School for Social Work

Abstract

This qualitative study explored help-seeking behaviors for mental health services among Filipino Americans. Filipinos are the second largest Asian American population in the United States and have been identified as one of the high-risk Asian American groups for mental disorders. Yet as a population they remain understudied and underserved. Existing studies are quantitative and have been conducted on college age students that are transitioning to adulthood. We know little about the help-seeking behavior for mental health services among Filipino Americans in adulthood and in their own voice. This study involved face-to-face interviews with a sample of 12 persons of Filipino ancestry that were over the age of 22 years, currently living in the United States, and English speaking. This sample of convenience was skewed towards Filipinos that were foreign-born naturalized citizens, well educated and affluent. The major findings were that positive sentiments about and high utilization of mental health services by the sample was inconsistent with the literature that suggests utilization of mental health services is highly stigmatized among Filipinos.
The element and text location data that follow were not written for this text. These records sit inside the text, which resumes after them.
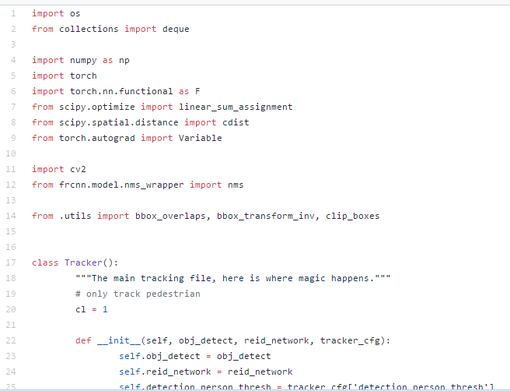The image size is (510, 391).
Task: Click the nms_wrapper module text
Action: 151,185
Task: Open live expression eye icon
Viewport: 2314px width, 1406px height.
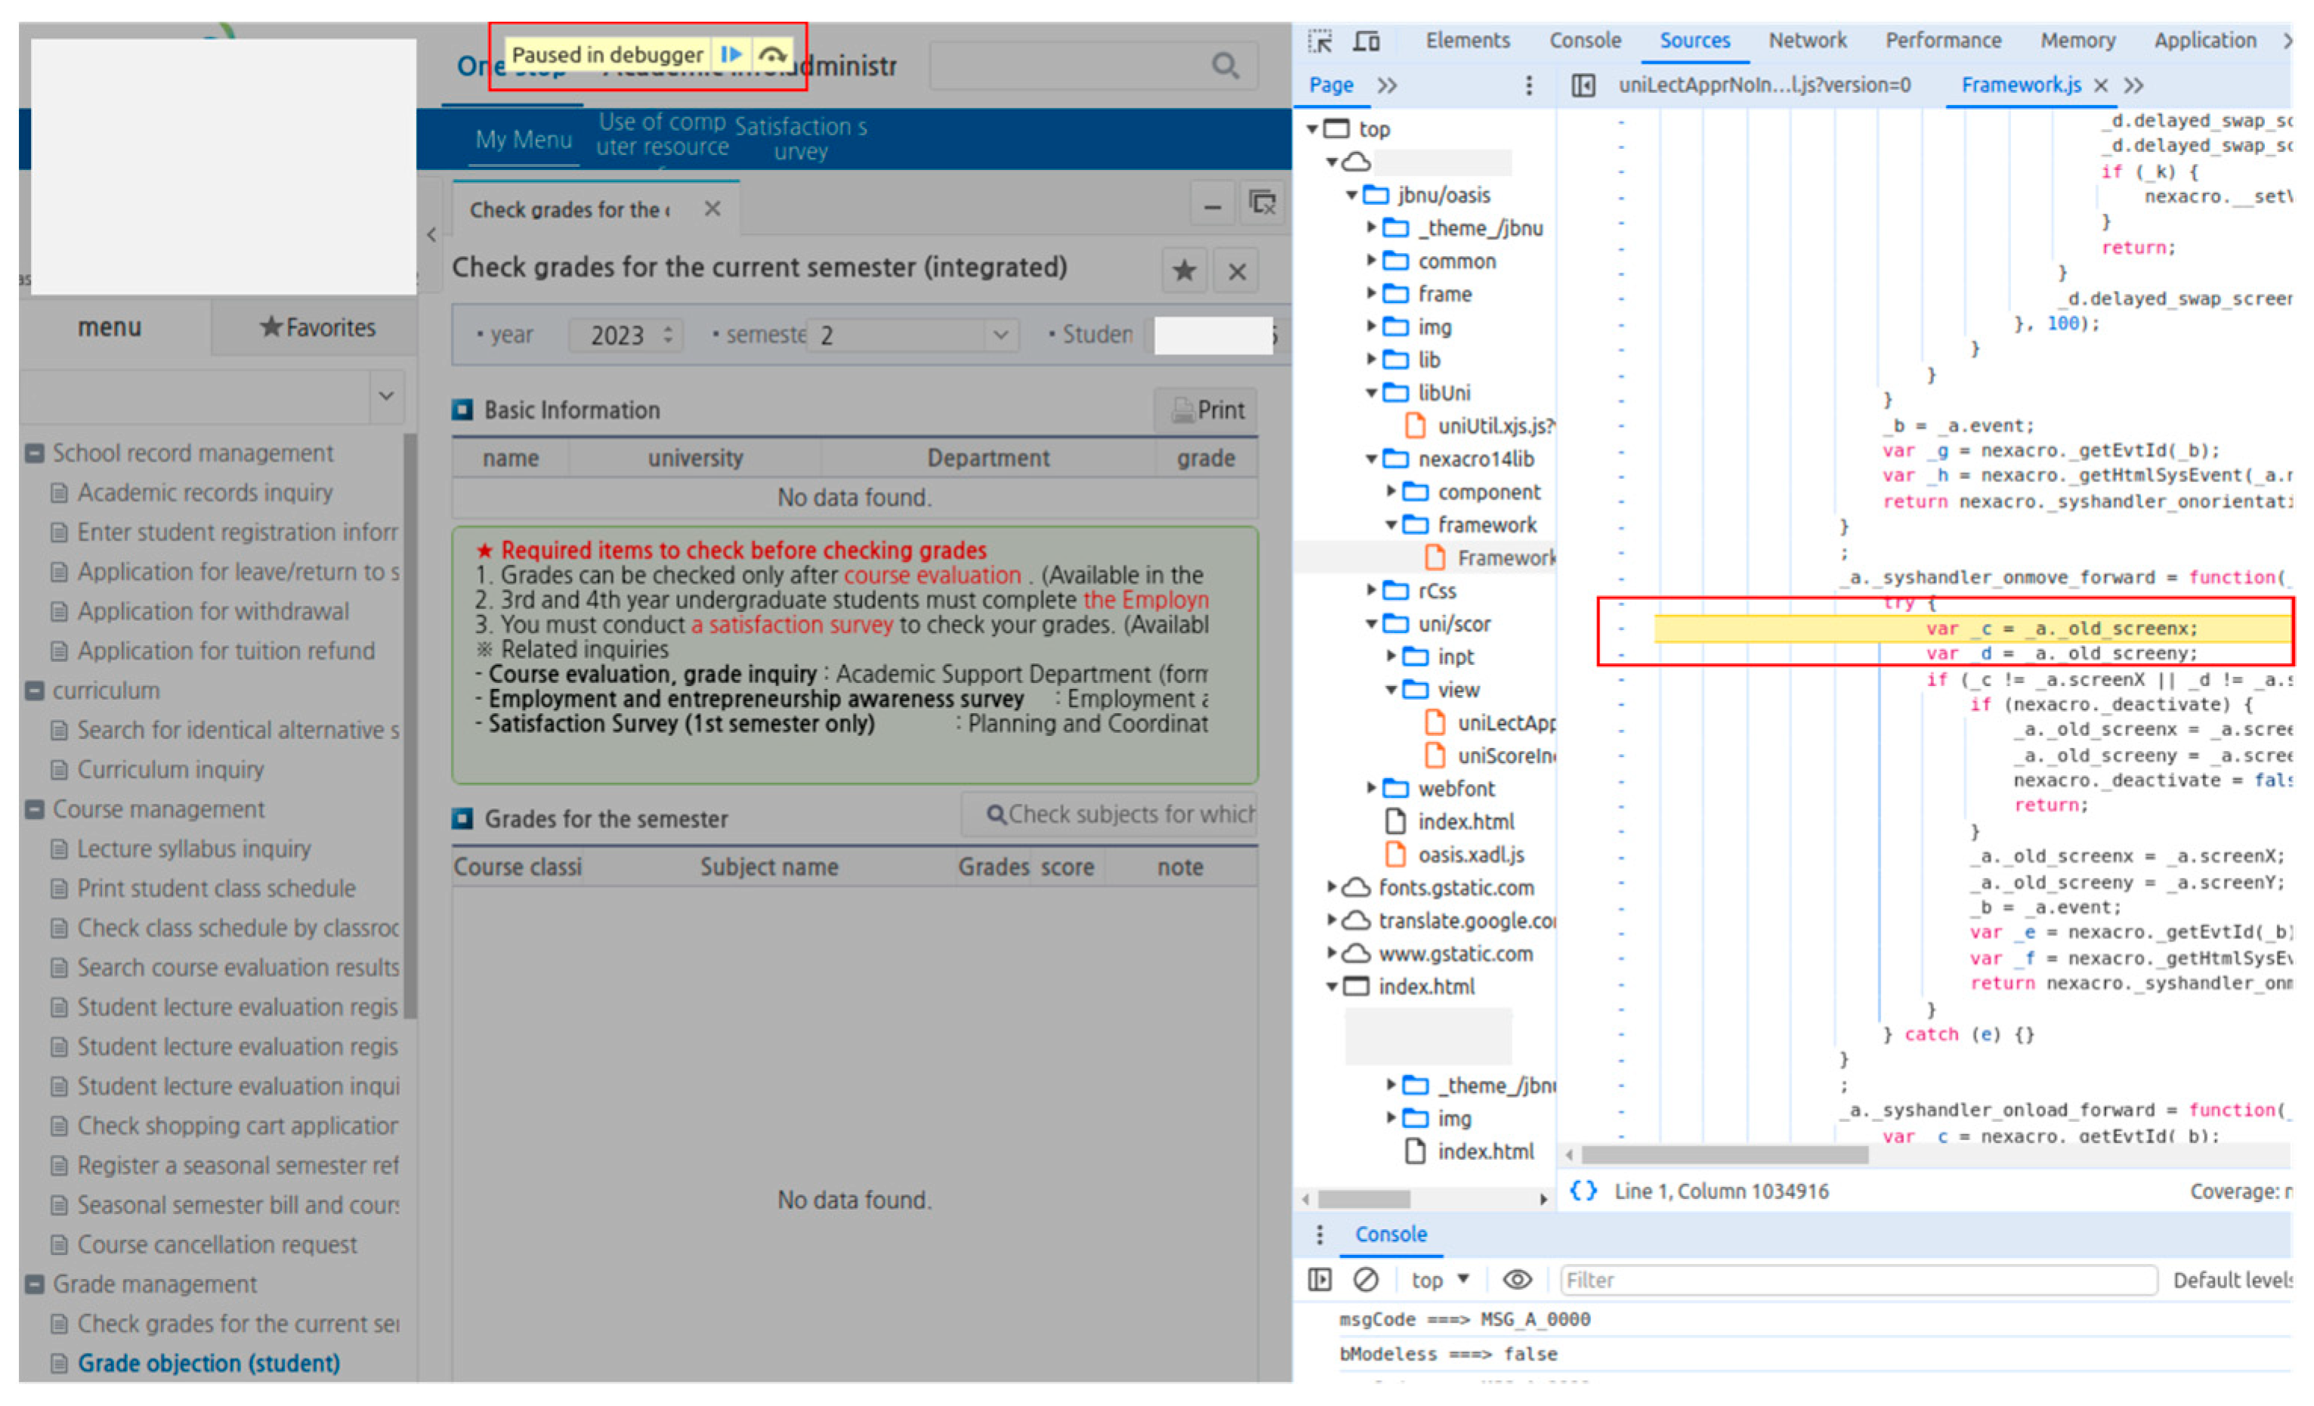Action: point(1517,1280)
Those who sought counseling did so for problems with intimate partner relationship conflict. Consistent with the literature, the cultural norm of "saving face" was identified as the greatest impediment to seeking mental health services among Filipinos, yet there was little to suggest that mental health services were stigmatized or that saving face was an issue for this sample. The need for culturally specific outreach and targeted education about mental health needs and services in the Filipino community was identified.

Comments

iii, 82 p. Thesis (M.S.W)--Smith College School for Social Work, Northampton, Mass., 2007. Includes bibliographical references (leaves 72-74).